SoftBank to manufacture largescale batteries for AI data centres

Target output is one gigawatt-hour a year. Partners are South Korea's Cosmos Lab and DeltaX. Production opens for the fiscal year starting next April, with zinc-halide chemistry following in 2027.

SoftBank Group's mobile-services subsidiary will begin manufacturing large-scale battery cells at the Sakai, Osaka site that once belonged to Sharp, the company said on Sunday, targeting roughly one gigawatt-hour per year of output once the line is at scale.

The plant supplies storage for the AI data centres SoftBank is already building, and for grid, industrial, and residential customers beyond that.

The conversion has been signalled since April, when SoftBank confirmed that the 440,000-square-metre former LCD factory it bought for about ¥100 billion would house Japan's largest battery production line.

The Sunday disclosure sharpens the timeline. Mass production begins in the fiscal year starting April 2026, in partnership with two South Korean firms: Cosmos Lab, which contributes zinc-halide cell chemistry, and DeltaX, which contributes systems integration.
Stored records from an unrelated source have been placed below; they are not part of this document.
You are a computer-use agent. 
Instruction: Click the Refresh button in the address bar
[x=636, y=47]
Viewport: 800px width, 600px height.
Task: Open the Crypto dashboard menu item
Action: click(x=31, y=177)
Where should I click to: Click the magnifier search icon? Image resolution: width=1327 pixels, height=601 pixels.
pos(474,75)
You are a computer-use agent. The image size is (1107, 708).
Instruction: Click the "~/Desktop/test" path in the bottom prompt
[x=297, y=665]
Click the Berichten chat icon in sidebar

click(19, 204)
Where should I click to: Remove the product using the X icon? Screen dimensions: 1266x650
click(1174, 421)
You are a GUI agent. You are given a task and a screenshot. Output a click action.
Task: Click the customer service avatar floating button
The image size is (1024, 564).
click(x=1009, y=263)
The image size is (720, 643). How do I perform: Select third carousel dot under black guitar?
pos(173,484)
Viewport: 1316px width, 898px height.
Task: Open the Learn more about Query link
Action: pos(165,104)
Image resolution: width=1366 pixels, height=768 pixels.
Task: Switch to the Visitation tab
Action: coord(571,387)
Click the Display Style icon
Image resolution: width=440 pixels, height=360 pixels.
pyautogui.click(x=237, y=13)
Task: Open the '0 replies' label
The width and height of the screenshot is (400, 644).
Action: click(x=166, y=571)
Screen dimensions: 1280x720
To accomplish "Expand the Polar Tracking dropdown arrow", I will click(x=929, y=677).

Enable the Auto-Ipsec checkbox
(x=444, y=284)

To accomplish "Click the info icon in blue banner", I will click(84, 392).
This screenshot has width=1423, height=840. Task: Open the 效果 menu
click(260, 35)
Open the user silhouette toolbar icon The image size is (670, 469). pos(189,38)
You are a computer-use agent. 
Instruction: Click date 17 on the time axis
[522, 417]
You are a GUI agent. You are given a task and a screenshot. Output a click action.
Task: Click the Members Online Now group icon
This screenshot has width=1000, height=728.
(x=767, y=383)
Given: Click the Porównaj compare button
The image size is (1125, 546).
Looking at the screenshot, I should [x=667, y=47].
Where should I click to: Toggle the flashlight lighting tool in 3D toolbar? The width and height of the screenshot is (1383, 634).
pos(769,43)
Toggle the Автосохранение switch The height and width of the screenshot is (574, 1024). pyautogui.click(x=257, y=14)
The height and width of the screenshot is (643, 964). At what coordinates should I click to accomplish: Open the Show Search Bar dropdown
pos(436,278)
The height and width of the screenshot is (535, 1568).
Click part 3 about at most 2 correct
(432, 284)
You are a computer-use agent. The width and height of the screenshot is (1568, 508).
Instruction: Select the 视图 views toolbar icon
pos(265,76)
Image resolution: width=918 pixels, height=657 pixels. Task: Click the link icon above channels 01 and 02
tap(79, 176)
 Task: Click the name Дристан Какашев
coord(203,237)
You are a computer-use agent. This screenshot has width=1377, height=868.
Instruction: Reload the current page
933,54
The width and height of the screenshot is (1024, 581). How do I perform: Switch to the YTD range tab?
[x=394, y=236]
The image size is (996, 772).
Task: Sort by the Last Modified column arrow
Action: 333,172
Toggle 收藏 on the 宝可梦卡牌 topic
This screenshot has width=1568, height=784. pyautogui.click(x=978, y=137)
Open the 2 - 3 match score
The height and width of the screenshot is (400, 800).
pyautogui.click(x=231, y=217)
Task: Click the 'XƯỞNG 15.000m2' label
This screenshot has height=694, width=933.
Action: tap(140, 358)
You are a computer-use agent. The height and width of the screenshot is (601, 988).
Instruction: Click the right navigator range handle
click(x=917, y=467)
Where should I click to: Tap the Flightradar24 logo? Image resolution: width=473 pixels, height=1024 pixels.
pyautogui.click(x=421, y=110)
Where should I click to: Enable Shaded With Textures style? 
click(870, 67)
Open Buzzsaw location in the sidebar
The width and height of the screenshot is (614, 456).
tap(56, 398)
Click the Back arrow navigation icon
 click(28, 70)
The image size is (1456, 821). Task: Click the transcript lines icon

Zinc-halide manufacturing is targeted for 2027, with lithium-iron-phosphate and other chemistries supplying earlier volumes.

The economic logic is the same one that drove the Sharp acquisition. AI data centres need large, fast-discharge storage to smooth power demand and survive grid events; the lithium-iron-phosphate and zinc-halide combinations SoftBank is building are well suited to that profile and avoid the rare-earth and cobalt supply chains that have come under Chinese export-control pressure.

Zinc-halide in particular is non-flammable and uses widely available materials, which matters for data-centre fire-code approval and for siting batteries inside or near server halls.

The Sakai conversion is one of the more concrete examples of Japanese industrial reuse: a high-volume display factory built for a category that lost out to OLED, now repurposed for the storage category AI has made urgent.

The economics of that reuse only work if utilisation runs high, which is why SoftBank has chosen to vertically integrate. The company is both the data-centre operator and the battery customer.

SoftBank's earlier conversion of the Sharp LCD factory described that integration as a hedge against the multi-year lead times facing equivalent storage projects elsewhere.

The wider context is a global storage-capacity shortage. The $1.4 trillion of utility capex US grids are spending to keep pace with AI demand is testimony to that pressure, and the wave of energy-storage startups already chasing that demand has so far produced more demos than deployable gigawatt-hours.

SoftBank is betting that owning manufacturing, rather than buying cells, gives it both control over delivery schedules and a margin on units it does not consume internally.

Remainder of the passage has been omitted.